Videbech extensively described five cases of what he calls "olfactory paranoid syndrome chronic" 207, a special form of sensory development of personality characterized by paranoid ideas of body odor release, although not all cases are associated with olfactory hallucinations. The interpersonal relationship is marked by intense phobic reaction as the patient performs all acts, verbal and extraverbal, others as allusions to the stench. The course is usually chronic which inevitably leads to a marked social withdrawal and isolation. Also characteristic of the syndrome relief felt by patients and improved symptoms when they are alone or within their family circle. The previous personality is characterized by the existence of sensitive features, and obsessive perfectionists, with a marked feelings of inferiority.

With this background, Pryse-Phillips208, 209 identified syndromes clinicians appearing in olfactory hallucinations: schizophrenia, depression, epilepsy and focal called "olfactory reference syndrome." For Pryse-Phillips, olfactory hallucinations may be intrinsic, in which the patient perceives the smell emanating from his own body, and extrinsic, when located in outer space. The patient's reaction to the hallucinations may be "minimal", "reasonable" and "contrition". The latter refers to the sensitive reaction of guilt and shame felt by the patient when he is convinced that his body stinks and that, therefore, is the subject of ongoing rejection by others. In this sense, Japanese psychiatry has identified olfactory delusional syndrome with taijin-Kyofu-sho ("social anxiety"), a category similar to social phobia with the difference that in the first patients fear annoy or disturb others with supposedly despedido210 odor.

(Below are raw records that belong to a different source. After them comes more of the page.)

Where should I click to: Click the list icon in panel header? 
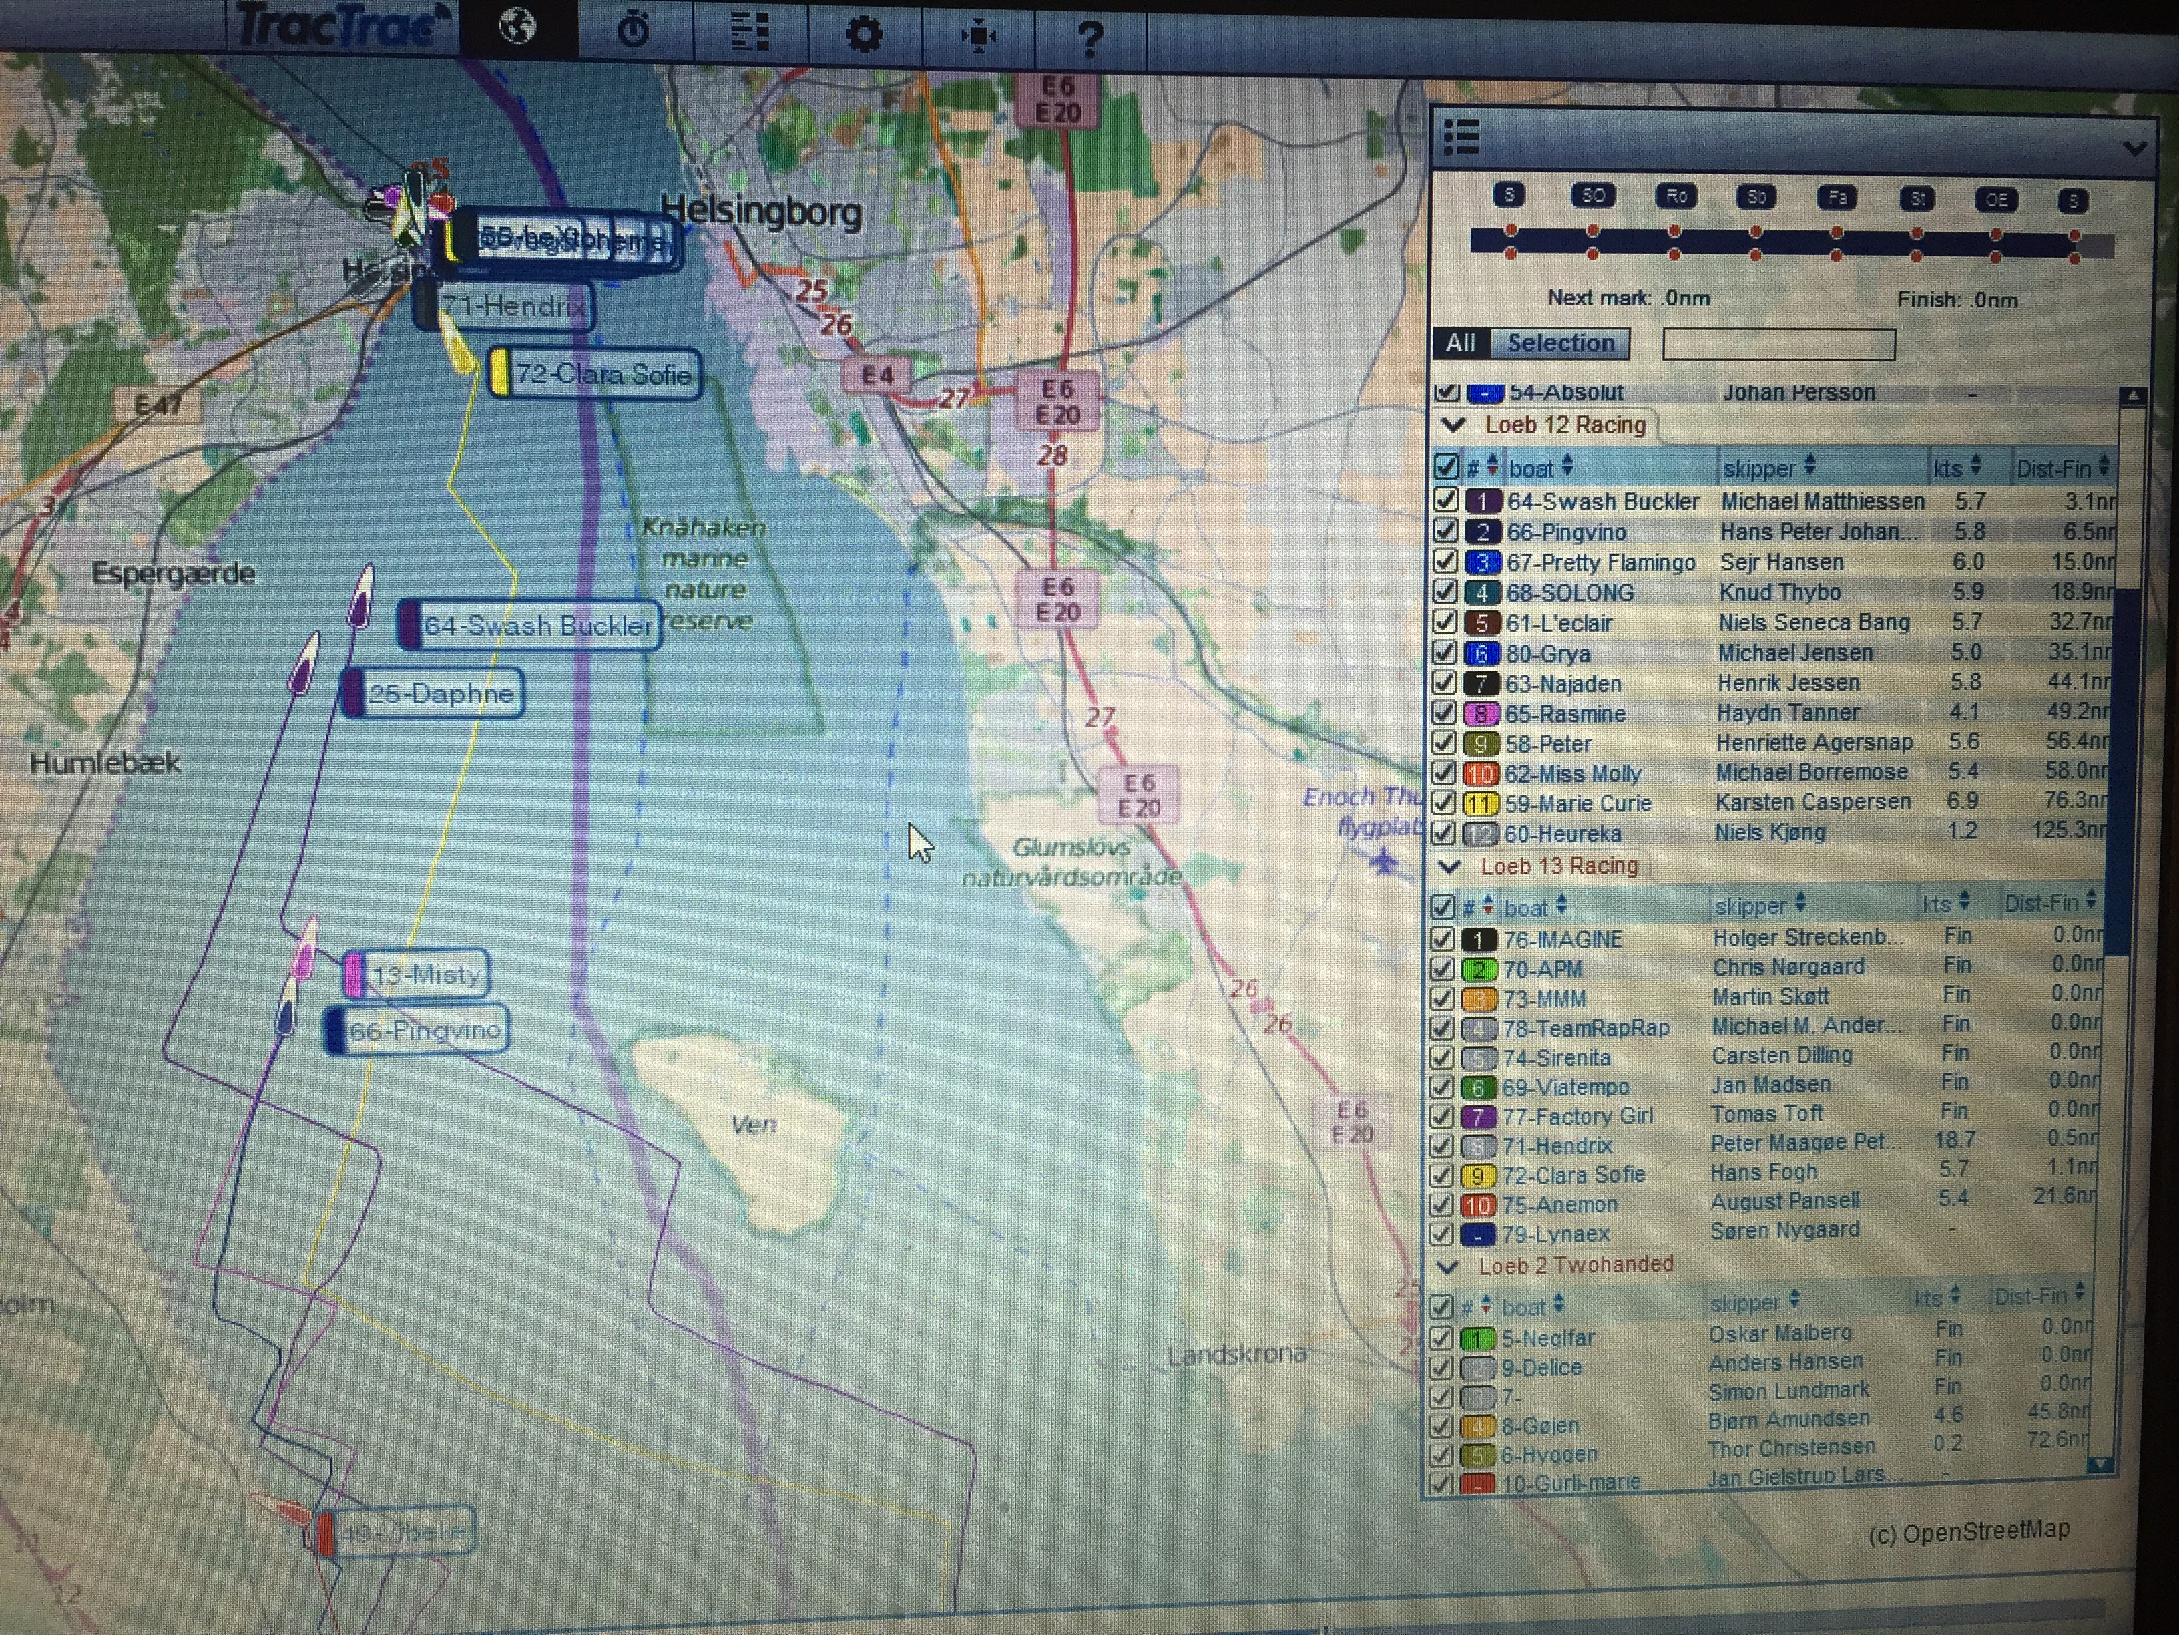tap(1462, 137)
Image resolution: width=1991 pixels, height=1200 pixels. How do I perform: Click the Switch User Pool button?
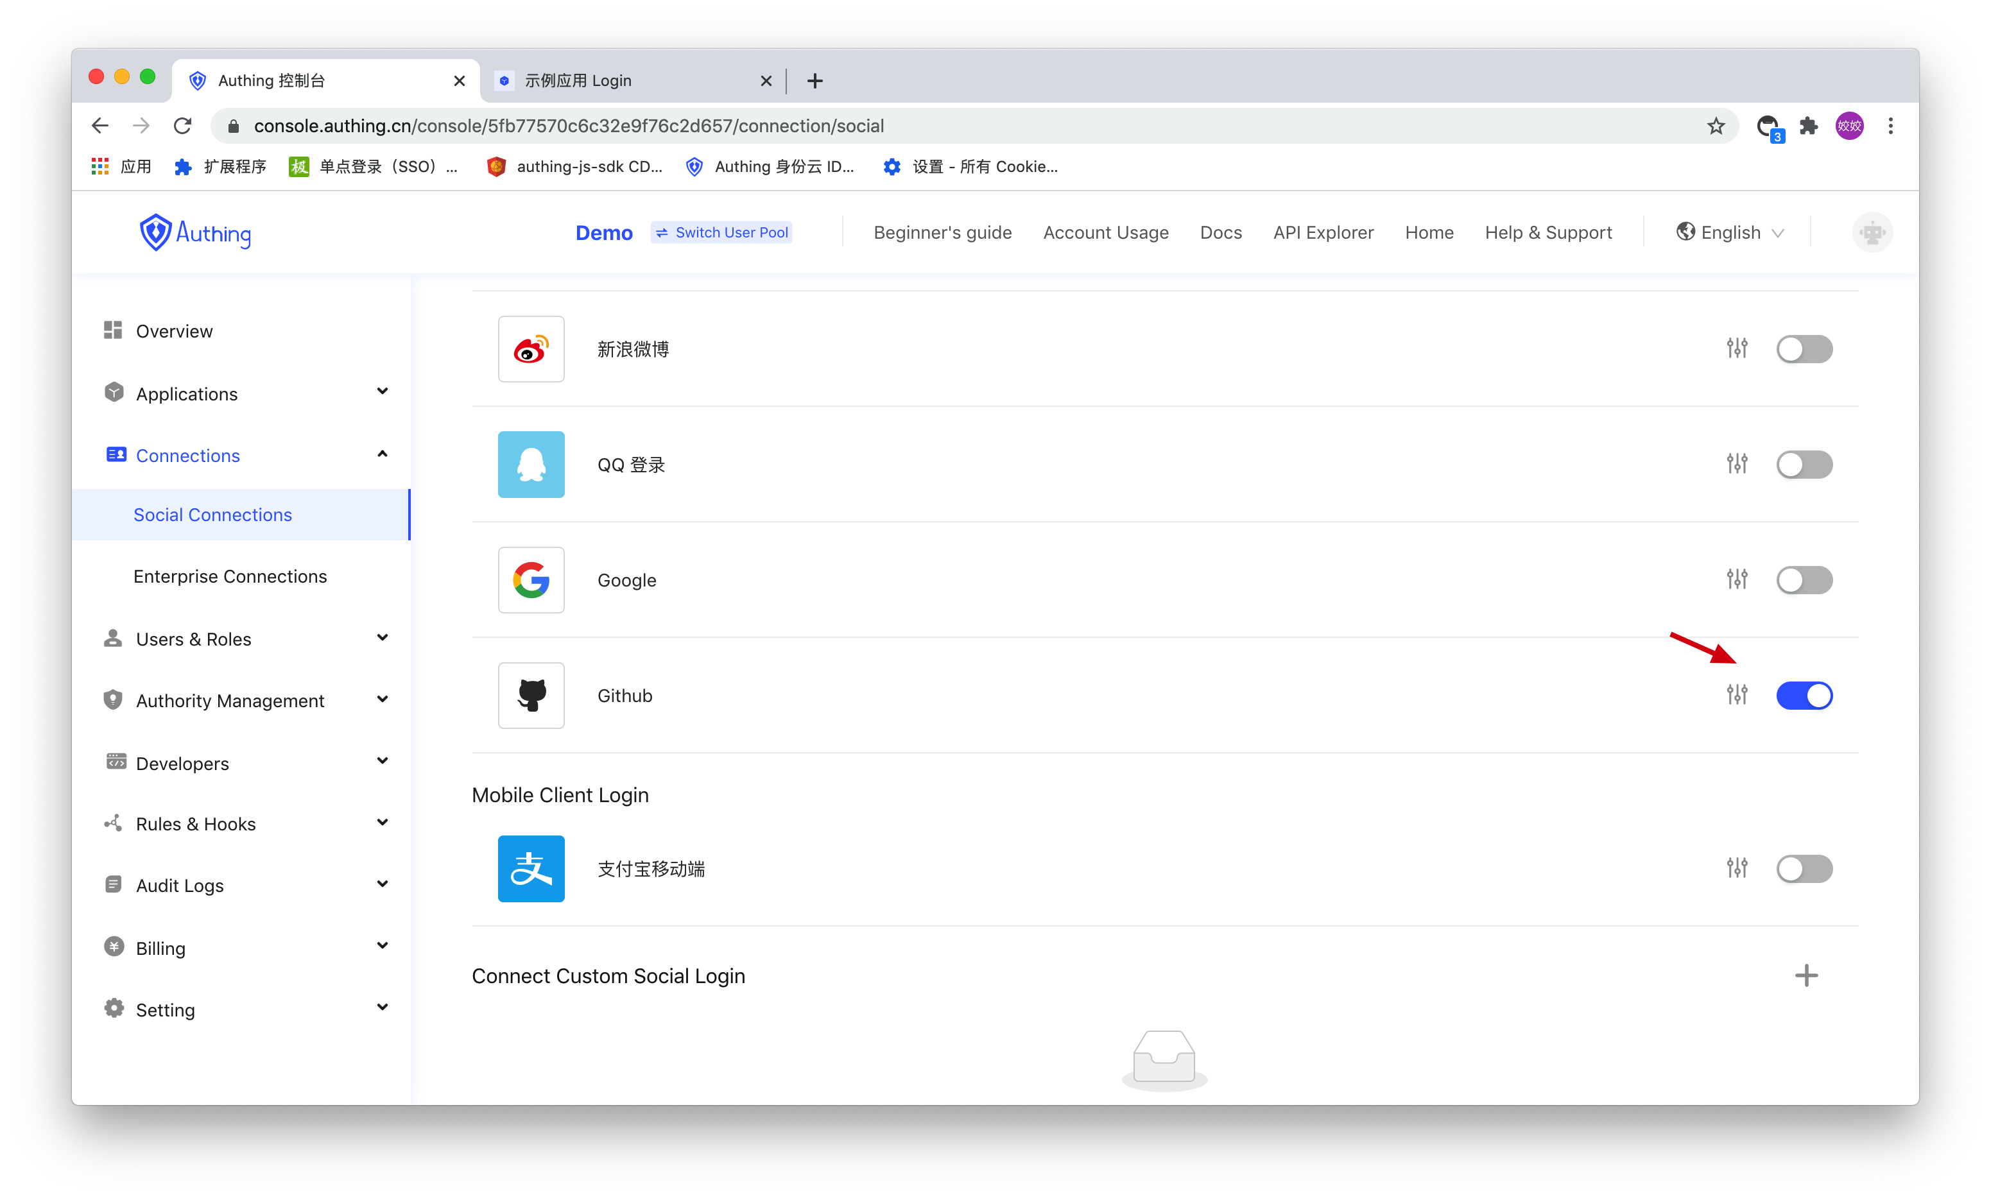721,233
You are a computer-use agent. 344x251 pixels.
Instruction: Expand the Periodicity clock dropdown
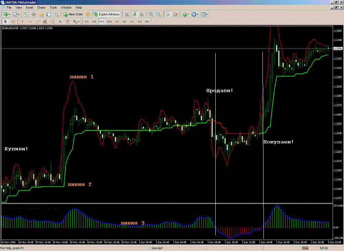click(x=197, y=14)
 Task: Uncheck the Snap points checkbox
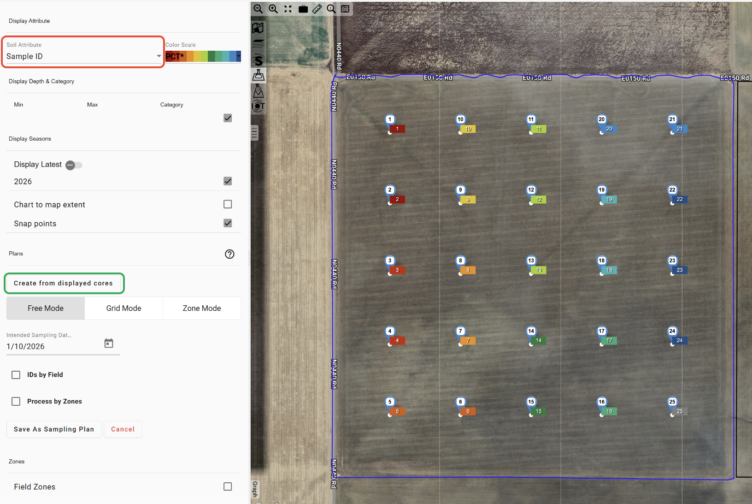pyautogui.click(x=228, y=223)
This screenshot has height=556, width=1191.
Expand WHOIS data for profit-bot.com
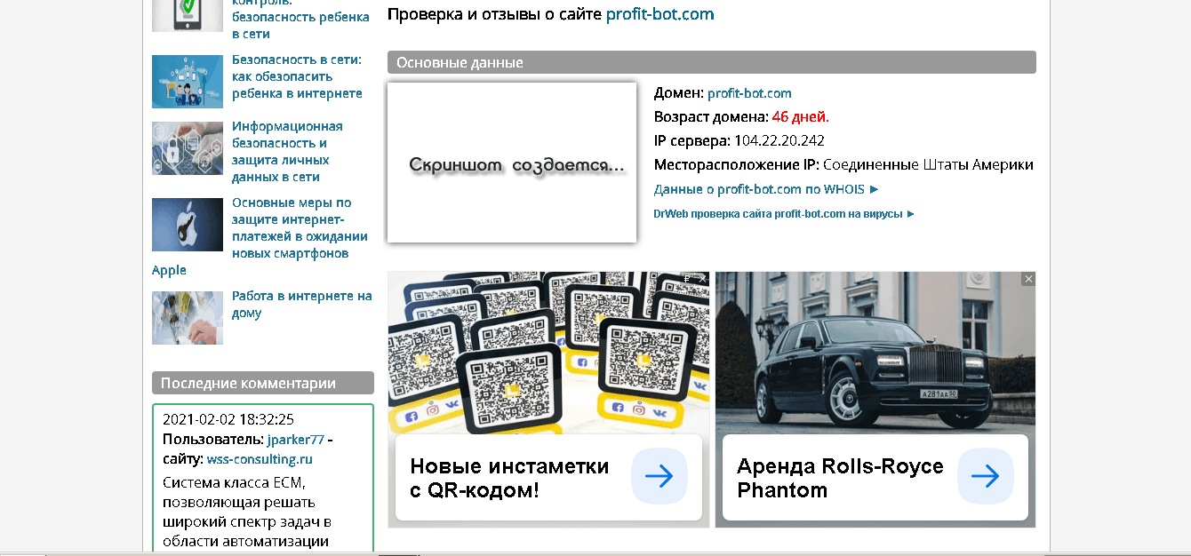(x=765, y=189)
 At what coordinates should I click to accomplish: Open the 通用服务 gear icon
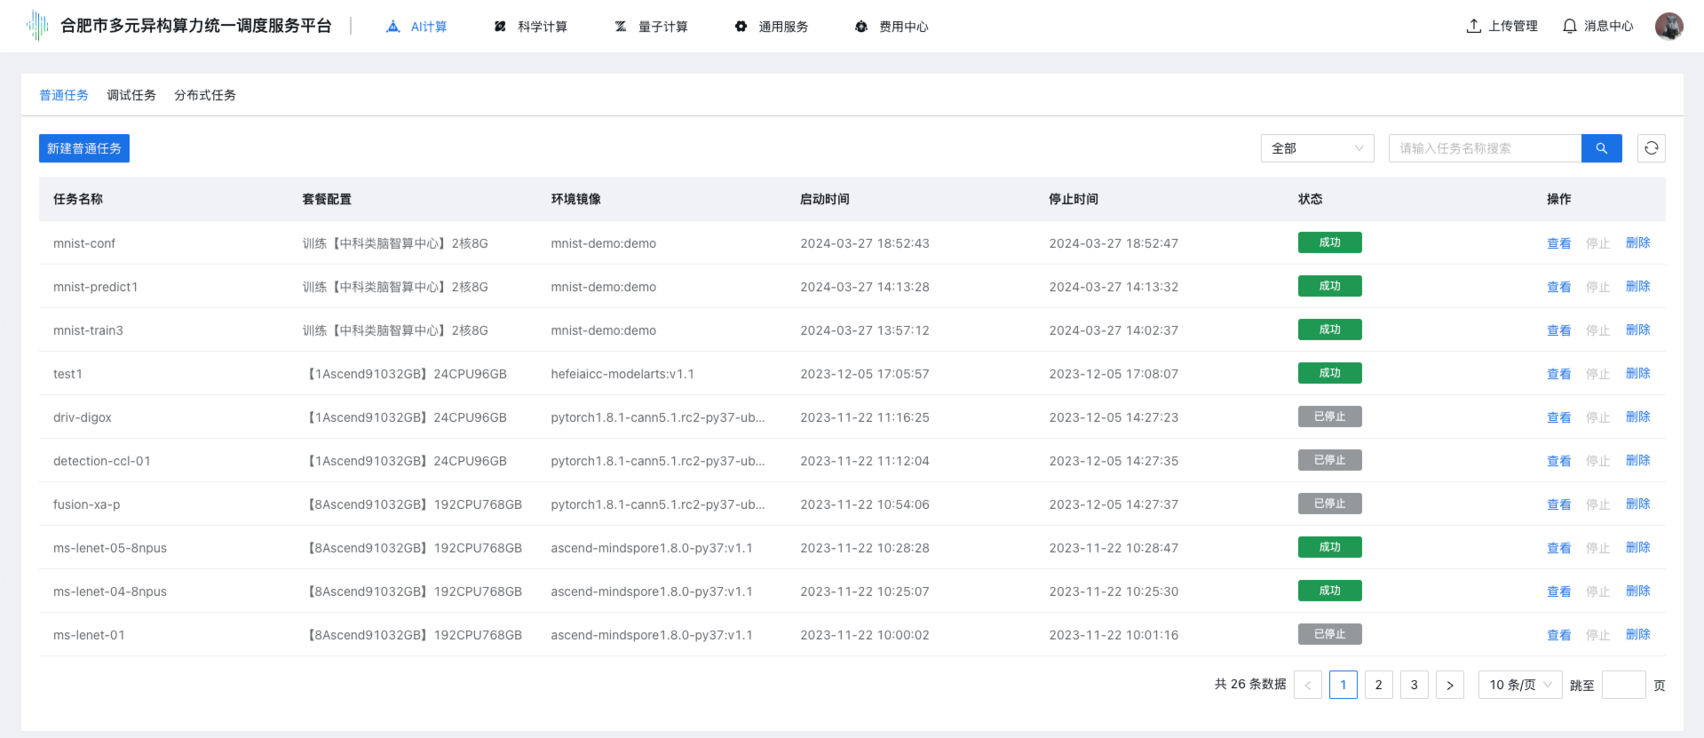click(741, 27)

The "olfactory reference syndrome" is more common in young men and is characterized by the presence of intrinsic and unpleasant olfactory hallucinations, which appear in the foreground of the clinical picture and produce a reaction of shame, guilt and discomfort. It is usually accompanied by other symptoms except some of the depressed area, which are always secondary ("reactive") to the occurrence of hallucinations, ideas of reference or sensitive and systematized delusions rare side when the patient is in the company of others. The feeling of shame for detached body odor leads the patient to avoid social relations but the operation is not affected labor or other symptoms suggestive of a schizophrenic process. Pryse-Phillips says the olfactory reference syndrome may be included in the sensitive delusion of reference described in 1918 by Kretschmer211, provided that the experience of body odor is considered the "ultimate experience" leading to "shameful experience of failure, of moral inferiority. " Also, both the personality of these patients, which Kretschmer defined as "extraordinary emotional softness, weakness and vulnerability, and some ambition and stubbornness" - as "sensitive reaction" is similar to delirium reference. Regarding the nature of the olfactory reference syndrome, Pryse-Phillips for the reaction of shame to body odor is a "comprehensive development" to social rejection, regardless of whether real or hallucinated smell. Even the fear of odor release can be hallucinated olfactory perception, which the author represents an example of "psychogenic production" of a true hallucination.